Stored data entries
((

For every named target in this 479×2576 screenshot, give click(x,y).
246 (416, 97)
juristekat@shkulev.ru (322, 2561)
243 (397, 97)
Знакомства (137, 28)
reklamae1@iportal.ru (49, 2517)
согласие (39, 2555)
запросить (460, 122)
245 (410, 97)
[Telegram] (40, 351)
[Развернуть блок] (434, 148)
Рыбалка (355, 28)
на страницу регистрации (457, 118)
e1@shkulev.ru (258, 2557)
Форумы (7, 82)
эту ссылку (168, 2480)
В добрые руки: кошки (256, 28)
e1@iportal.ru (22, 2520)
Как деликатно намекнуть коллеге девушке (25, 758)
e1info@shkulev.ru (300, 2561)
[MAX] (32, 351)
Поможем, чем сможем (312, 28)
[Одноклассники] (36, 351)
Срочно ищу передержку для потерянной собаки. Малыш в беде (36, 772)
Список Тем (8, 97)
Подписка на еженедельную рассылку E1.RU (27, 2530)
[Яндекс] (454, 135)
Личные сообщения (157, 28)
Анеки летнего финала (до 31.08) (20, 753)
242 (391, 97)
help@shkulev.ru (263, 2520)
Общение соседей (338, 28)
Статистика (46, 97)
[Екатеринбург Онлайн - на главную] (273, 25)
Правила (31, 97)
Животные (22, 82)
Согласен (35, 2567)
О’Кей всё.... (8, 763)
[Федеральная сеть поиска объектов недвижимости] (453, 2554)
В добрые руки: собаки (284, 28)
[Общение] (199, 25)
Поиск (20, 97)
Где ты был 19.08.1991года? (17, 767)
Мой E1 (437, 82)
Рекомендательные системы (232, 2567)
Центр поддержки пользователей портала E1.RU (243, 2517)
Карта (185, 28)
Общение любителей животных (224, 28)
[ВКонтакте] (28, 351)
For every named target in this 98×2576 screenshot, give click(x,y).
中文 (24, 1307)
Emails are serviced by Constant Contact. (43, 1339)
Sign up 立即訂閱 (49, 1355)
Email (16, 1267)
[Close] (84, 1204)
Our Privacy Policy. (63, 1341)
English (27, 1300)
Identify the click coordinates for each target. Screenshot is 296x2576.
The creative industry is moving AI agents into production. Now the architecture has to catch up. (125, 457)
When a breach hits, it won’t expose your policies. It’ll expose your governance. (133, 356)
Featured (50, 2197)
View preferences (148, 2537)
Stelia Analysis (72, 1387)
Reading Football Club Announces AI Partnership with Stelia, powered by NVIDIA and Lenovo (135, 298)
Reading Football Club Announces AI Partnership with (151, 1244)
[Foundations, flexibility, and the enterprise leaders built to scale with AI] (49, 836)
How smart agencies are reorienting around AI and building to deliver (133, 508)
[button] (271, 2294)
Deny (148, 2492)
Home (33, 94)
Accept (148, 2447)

))

REQUIRED WORK =
Copy each line of the data that contains the word "Общение", leaving the other lines out.

TASK ANSWER =
Общение соседей (338, 28)
[Общение] (199, 25)
Общение любителей животных (224, 28)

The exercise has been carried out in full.